ESCRS - MACULA LENS HAS PROMISE ;
ESCRS - MACULA LENS HAS PROMISE ;

MACULA LENS HAS PROMISE

MACULA LENS HAS PROMISE
Arthur Cummings
Published: Wednesday, November 4, 2015

The Scharioth Macula Lens (A45SML, Medicontur, Hungary), an add-on intraocular lens (IOL) for near visual rehabilitation in patients with macula disease, was designed to overcome the limitations of existing options and has demonstrated positive results in a proof of concept study enrolling  patients with advanced age-related macular degeneration (AMD), according to its developer Gábor B Scharioth MD, PhD.
Speaking at the XXXIII Congress of the ESCRS in Barcelona, Spain, Dr Scharioth said that the simple bifocal lens provides about 2X magnification at 15cm, although the exact amount depends on anatomical factors. Made of hydrophilic acrylic, the optic has a central 1.5mm +10.0D optical zone, and a peripheral zone that is optically neutral or can have other powers. The IOL has polished round edges and a special haptic design to prevent iris chafing and/or iris capture. 

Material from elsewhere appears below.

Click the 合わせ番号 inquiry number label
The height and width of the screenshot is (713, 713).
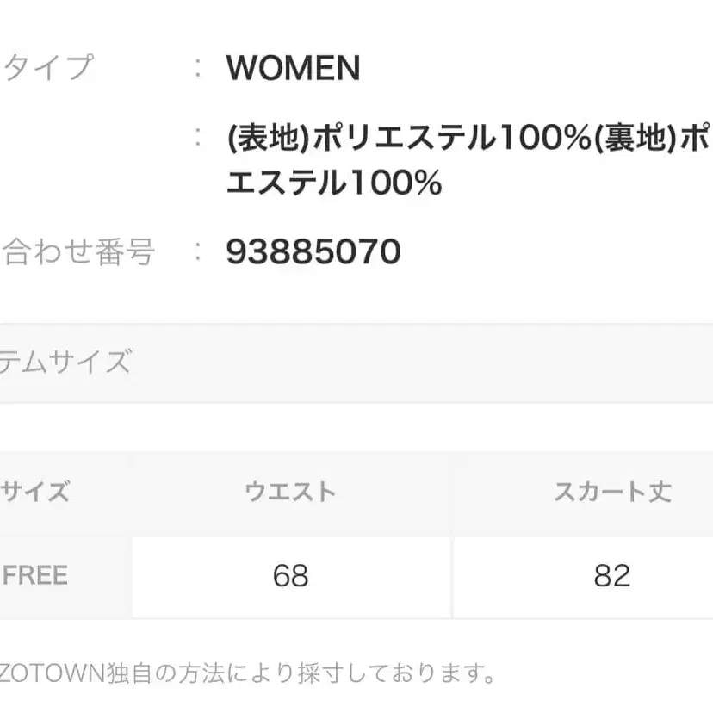[79, 252]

The lens is implanted through a 2.2mm incision into the ciliary sulcus in the better-seeing eye, and its patented haptics design optimises centration.

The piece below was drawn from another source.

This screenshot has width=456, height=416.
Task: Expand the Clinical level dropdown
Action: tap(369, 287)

“This add-on IOL can be implanted independent of lens status in a safe and easy procedure. It provides sufficient magnification to improve near vision, does not adversely affect the visual field, distance vision, or retina diagnostics, and is less expensive than other implants as well as reversible,” said Dr Scharioth, Senior Consultant, Aurelios Augenzentrum, Recklinghausen, Germany.
The proof of concept study was launched September 2013 and included eight eyes. There were no complications related to the surgery or implant, and Scheimpflug imaging showed adequate spacing between the add-on and primary IOL.
 
NEAR VISION

Outcomes assessments showed near vision tested with a Radner reading chart improved in seven eyes, with most patients achieving the ability to read newspaper size print. The patient who had no improvement had very advanced AMD in both eyes and still reported subjective improvement. Excluding that individual, visual acuity (VA) improved at 40cm by five lines and by 2.4 lines at 15cm. Best-corrected distance VA was unchanged in all eyes.

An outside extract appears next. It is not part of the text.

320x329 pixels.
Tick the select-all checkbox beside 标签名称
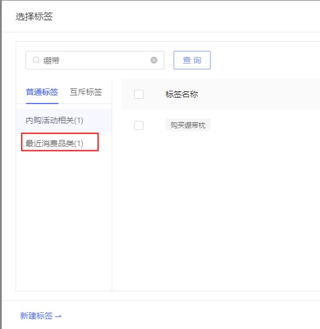click(139, 94)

Dr Scharioth said that any patient with maculopathy complaining about difficulty with near vision is a candidate for the add-on IOL. As a simple screening test, patients are evaluated for improvement in near vision with testing at 15cm (+6.0D) versus at 40cm (+2.5D).
Although the add-on IOL can be implanted at the time of cataract surgery, Dr Scharioth said he prefers patients to undergo cataract surgery first, and then the VA screening test if they are unsatisfied with their vision postoperatively.
He acknowledged that there are financial issues to be solved in terms of coverage and that the selection criteria for the add-on IOL also need to be improved.